**WHAT TO DO:**
Return the lines of the material below exactly, starting with the line that contains "at (1282, 991)." and going on through the line that contains "center [200, 91].", both included.
###
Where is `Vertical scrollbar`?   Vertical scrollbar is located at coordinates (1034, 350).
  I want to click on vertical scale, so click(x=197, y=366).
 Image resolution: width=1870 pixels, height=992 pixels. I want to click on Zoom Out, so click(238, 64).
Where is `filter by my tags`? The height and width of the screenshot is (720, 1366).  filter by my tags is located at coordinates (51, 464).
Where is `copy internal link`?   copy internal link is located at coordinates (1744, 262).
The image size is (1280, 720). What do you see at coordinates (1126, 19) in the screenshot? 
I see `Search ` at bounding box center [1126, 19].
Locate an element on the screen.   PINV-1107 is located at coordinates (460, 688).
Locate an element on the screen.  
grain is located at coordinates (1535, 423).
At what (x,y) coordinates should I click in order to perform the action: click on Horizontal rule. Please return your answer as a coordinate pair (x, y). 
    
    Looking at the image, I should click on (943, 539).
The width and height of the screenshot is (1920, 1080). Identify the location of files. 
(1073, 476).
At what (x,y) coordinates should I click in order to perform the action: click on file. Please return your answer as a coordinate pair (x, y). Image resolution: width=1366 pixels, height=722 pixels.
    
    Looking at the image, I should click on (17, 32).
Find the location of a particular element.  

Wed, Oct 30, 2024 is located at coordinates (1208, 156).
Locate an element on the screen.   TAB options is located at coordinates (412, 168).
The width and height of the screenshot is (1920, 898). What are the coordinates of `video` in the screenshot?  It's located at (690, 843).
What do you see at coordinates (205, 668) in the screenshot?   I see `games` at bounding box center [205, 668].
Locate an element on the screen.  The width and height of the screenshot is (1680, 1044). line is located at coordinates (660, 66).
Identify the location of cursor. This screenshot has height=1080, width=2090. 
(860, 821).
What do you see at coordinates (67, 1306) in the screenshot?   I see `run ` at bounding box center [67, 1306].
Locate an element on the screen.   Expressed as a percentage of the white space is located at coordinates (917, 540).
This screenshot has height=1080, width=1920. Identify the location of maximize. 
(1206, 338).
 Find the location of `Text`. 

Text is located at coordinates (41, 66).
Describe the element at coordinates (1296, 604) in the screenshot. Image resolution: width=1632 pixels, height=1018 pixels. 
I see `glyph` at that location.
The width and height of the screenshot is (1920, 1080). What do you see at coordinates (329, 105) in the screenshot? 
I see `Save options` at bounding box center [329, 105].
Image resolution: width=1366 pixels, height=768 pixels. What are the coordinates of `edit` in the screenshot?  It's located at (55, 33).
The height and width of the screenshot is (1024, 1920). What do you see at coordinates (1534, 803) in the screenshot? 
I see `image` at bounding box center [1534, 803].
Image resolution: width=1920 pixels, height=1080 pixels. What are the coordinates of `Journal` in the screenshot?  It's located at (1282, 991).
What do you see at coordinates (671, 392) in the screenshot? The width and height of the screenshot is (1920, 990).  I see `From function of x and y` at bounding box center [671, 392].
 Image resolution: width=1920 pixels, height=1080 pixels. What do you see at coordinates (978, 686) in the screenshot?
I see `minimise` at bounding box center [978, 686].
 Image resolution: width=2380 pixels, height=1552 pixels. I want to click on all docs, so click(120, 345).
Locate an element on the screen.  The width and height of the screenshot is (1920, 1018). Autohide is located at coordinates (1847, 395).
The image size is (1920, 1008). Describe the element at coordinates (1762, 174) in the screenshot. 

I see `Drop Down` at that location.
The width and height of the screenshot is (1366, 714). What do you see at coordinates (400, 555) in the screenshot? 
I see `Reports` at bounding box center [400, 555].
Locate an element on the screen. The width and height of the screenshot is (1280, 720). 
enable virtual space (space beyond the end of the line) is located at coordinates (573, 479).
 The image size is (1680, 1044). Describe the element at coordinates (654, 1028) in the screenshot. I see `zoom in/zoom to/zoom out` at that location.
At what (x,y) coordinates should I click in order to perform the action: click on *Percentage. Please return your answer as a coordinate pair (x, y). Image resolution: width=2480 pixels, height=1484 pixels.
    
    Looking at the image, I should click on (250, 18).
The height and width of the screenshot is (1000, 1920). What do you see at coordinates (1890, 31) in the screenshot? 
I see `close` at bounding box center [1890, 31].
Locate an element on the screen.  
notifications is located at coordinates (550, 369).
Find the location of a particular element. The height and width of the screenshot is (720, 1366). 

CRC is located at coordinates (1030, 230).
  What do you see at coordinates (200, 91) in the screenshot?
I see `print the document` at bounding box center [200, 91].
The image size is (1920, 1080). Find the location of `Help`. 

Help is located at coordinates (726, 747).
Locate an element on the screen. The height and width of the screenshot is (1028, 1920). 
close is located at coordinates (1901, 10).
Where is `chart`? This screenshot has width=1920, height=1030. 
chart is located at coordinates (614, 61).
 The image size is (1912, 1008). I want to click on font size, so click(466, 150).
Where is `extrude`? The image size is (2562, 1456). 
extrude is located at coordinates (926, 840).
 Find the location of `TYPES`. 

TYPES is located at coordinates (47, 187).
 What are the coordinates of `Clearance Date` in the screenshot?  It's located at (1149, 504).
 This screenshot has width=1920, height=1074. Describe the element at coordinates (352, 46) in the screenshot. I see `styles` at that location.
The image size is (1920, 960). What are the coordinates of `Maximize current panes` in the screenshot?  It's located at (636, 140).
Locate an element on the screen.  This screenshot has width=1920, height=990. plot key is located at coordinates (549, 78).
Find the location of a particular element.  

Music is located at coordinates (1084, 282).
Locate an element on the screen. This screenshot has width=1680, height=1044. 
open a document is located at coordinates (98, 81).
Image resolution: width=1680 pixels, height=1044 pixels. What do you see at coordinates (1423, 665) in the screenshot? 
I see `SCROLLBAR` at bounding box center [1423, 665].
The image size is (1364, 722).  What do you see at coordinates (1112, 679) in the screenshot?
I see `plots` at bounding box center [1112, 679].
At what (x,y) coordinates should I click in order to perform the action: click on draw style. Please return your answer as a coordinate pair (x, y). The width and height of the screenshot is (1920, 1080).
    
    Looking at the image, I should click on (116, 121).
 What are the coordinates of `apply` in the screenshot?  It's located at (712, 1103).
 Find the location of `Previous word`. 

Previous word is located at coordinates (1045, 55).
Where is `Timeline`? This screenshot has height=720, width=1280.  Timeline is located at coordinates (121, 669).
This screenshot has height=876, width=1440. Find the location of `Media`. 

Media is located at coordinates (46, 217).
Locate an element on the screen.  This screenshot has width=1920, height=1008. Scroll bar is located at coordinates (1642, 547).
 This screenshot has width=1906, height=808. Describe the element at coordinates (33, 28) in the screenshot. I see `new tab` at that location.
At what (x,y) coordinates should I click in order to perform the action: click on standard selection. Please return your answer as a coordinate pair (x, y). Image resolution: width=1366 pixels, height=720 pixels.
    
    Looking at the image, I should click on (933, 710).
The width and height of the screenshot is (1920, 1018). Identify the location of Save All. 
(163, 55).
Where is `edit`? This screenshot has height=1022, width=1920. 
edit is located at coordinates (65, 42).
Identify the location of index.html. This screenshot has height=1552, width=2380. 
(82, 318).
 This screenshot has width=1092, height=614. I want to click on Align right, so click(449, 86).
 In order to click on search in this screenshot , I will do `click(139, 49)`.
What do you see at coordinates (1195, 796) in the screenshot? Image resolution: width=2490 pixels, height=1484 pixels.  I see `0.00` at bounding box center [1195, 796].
###
**ANSWER FOR THIS EXERCISE:**
Image resolution: width=1920 pixels, height=1080 pixels. What are the coordinates of `Journal` in the screenshot?  It's located at (1282, 991).
What do you see at coordinates (671, 392) in the screenshot? The width and height of the screenshot is (1920, 990).  I see `From function of x and y` at bounding box center [671, 392].
 Image resolution: width=1920 pixels, height=1080 pixels. What do you see at coordinates (978, 686) in the screenshot?
I see `minimise` at bounding box center [978, 686].
 Image resolution: width=2380 pixels, height=1552 pixels. I want to click on all docs, so click(120, 345).
Locate an element on the screen.  The width and height of the screenshot is (1920, 1018). Autohide is located at coordinates (1847, 395).
The image size is (1920, 1008). Describe the element at coordinates (1762, 174) in the screenshot. 

I see `Drop Down` at that location.
The width and height of the screenshot is (1366, 714). What do you see at coordinates (400, 555) in the screenshot? 
I see `Reports` at bounding box center [400, 555].
Locate an element on the screen. The width and height of the screenshot is (1280, 720). 
enable virtual space (space beyond the end of the line) is located at coordinates (573, 479).
 The image size is (1680, 1044). Describe the element at coordinates (654, 1028) in the screenshot. I see `zoom in/zoom to/zoom out` at that location.
At what (x,y) coordinates should I click in order to perform the action: click on *Percentage. Please return your answer as a coordinate pair (x, y). Image resolution: width=2480 pixels, height=1484 pixels.
    
    Looking at the image, I should click on (250, 18).
The height and width of the screenshot is (1000, 1920). What do you see at coordinates (1890, 31) in the screenshot? 
I see `close` at bounding box center [1890, 31].
Locate an element on the screen.  
notifications is located at coordinates (550, 369).
Find the location of a particular element. The height and width of the screenshot is (720, 1366). 

CRC is located at coordinates (1030, 230).
  What do you see at coordinates (200, 91) in the screenshot?
I see `print the document` at bounding box center [200, 91].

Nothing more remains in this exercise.